(Entries taken from a collection)
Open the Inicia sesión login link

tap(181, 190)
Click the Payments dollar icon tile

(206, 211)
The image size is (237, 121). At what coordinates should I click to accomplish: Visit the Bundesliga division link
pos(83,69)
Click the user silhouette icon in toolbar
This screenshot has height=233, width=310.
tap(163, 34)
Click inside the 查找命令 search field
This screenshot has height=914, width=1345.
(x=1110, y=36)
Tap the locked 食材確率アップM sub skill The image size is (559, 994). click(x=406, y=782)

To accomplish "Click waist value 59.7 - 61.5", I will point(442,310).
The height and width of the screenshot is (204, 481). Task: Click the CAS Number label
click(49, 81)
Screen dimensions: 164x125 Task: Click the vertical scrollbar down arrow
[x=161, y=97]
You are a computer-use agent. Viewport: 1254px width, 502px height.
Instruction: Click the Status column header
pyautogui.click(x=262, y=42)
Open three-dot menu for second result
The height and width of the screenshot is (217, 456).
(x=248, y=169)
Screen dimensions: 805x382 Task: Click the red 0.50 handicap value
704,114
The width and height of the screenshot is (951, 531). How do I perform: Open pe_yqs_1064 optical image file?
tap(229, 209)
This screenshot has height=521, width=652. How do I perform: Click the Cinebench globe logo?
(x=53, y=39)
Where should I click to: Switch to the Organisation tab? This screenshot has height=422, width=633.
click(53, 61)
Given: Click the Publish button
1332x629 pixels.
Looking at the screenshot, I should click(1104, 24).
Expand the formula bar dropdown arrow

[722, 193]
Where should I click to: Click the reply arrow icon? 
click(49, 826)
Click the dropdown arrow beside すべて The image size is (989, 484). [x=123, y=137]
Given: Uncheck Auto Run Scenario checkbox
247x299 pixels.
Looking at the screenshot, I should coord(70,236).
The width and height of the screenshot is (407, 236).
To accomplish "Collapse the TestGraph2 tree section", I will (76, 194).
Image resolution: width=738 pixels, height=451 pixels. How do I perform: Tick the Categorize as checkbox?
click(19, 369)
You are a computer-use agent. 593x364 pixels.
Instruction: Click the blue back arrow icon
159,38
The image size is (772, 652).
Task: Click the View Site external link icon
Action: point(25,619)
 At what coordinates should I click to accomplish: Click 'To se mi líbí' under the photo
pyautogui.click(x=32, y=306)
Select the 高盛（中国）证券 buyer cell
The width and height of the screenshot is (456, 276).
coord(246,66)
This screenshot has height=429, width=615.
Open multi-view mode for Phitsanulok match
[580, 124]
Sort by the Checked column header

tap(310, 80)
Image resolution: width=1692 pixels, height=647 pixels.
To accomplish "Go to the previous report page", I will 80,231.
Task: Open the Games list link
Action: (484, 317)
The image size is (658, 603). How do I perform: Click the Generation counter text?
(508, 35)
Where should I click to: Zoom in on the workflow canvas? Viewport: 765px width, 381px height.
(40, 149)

> _WHAT TO PRODUCE_:
Lines from the start of the records through the one containing "You are a computer-use agent. Viewport: 1254px" are what should be retyped, exactly and in full, both ends included.

> _YOUR SOLUTION_:
Open the Inicia sesión login link

tap(181, 190)
Click the Payments dollar icon tile

(206, 211)
The image size is (237, 121). At what coordinates should I click to accomplish: Visit the Bundesliga division link
pos(83,69)
Click the user silhouette icon in toolbar
This screenshot has height=233, width=310.
tap(163, 34)
Click inside the 查找命令 search field
This screenshot has height=914, width=1345.
(x=1110, y=36)
Tap the locked 食材確率アップM sub skill The image size is (559, 994). click(x=406, y=782)

To accomplish "Click waist value 59.7 - 61.5", I will point(442,310).
The height and width of the screenshot is (204, 481). Task: Click the CAS Number label
click(49, 81)
Screen dimensions: 164x125 Task: Click the vertical scrollbar down arrow
[x=161, y=97]
You are a computer-use agent. Viewport: 1254px width, 502px height.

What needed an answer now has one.